When we first heard you had cancer, you have no idea how many people began praying for you. Then again, you might have an idea. Either way, there were a lot of us.
We were praying night and day. Day and night. Every single morning at breakfast. Each dinner. You were in our hearts. You were in our minds. You worked your way into our souls.
That might sound a little creepy, but it’s true. You are a fighter.
And now you’re starting school. Your first day of seventh grade. And I am thrilled to hear it. Because, you see, when I first got your grandmother’s letter about how you were suffering from an aggressive cancer, I read her words and wept. Because at the time, you see, I was going through a very difficult period in my own life, physically.
The doctor wasn’t sure whether I had cancer or not. They wanted to check me out. Do a bunch of tests. It scared the Shinola out of me.
I am a wimp. A big baby. I am nothing compared to you, Bryson.
Because there you were. Showing me what real bravery looks like. You were facing the devil. Head on. You were fighting.
I found myself checking you out on Facebook a lot. I read all the updates, and comments people were writing to you. I read all the words of encouragement. All the prayers.
I saw pictures of you with your head shaved. Your face was puffy from the medication, and you looked pretty tired. But you were always smiling. I don’t know how.
You gave me strength, Bryson. Really. Just knowing what you endured, and all that you suffered, you imparted actual strength to me.
So when your grandmother wrote to me yesterday, asking me to give you some words of advice before you started the seventh grade, I chuckled. Because I felt the strong need to tell her, and you, that I am not qualified to give you advice.

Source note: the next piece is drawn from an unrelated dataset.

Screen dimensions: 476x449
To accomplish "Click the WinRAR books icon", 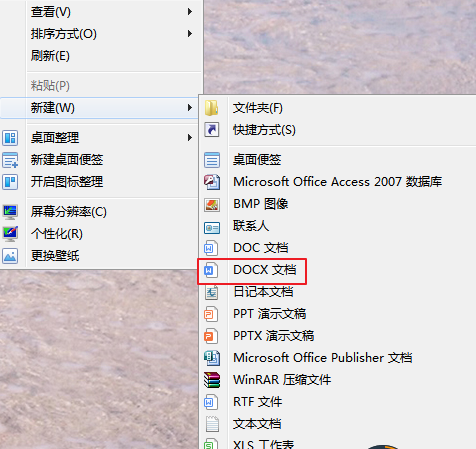I will [212, 380].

I am a weak human being. My faith is weak. My mind is weak. I am plagued by doubt. And by the presence of my own ego. Advice? No sir. I have no words of wisdom.
It is you, Bryson, who should give me your words. It’s you who have inspired me to be braver. Bolder. More adventurous. More excited about life. More present. Less selfish.
You have shown me, and countless others, how to look upward, how to survive, how to hope, and how to live a rich, full life.
Therefore, please remember, as you start your first day of class, to be gentle with those of us who do not understand. Those of us who do not know what life is about the way you do.
You see, Bryson, you know much more than your peers ever will. It is a great burden you have been given. For they cannot possibly understand the stripes you have earned. They will never get it. You are at a different stage than the rest of us. You are in a different league, so to speak.
You see things the rest of us will never see. You know things I might never know.
So forgive us for our stupidity. We know not what we do. Forgive us for our insensitivities. Our foolhardiness. Our squabbling about idiotic, earthly things. Our preoccupation with headlines.
Show us how to love, and how to be. Teach us to confront that which we fear. Show us how to be kind. Be patient with us.
You are younger than me by many years. But you are my brother. And I will continue to learn from you, Bryson. For your life is the gift. It is the gift that was given to this world. A gift you’ve given to me and so many others.
Congratulations on being cancer free. I hope your seventh grade year is a good one.